• [TASK INSTRUCTIONS] Line by line, output the data that follows exactly as written.

(Stored records)

%%

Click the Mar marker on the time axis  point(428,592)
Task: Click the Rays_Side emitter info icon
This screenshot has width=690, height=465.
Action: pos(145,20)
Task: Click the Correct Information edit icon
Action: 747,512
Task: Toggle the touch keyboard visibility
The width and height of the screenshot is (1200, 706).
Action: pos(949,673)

%%

• [SOLVED PROBLEM]
Click the Mar marker on the time axis  point(428,592)
Task: Click the Rays_Side emitter info icon
This screenshot has width=690, height=465.
Action: pos(145,20)
Task: Click the Correct Information edit icon
Action: 747,512
Task: Toggle the touch keyboard visibility
The width and height of the screenshot is (1200, 706).
Action: pos(949,673)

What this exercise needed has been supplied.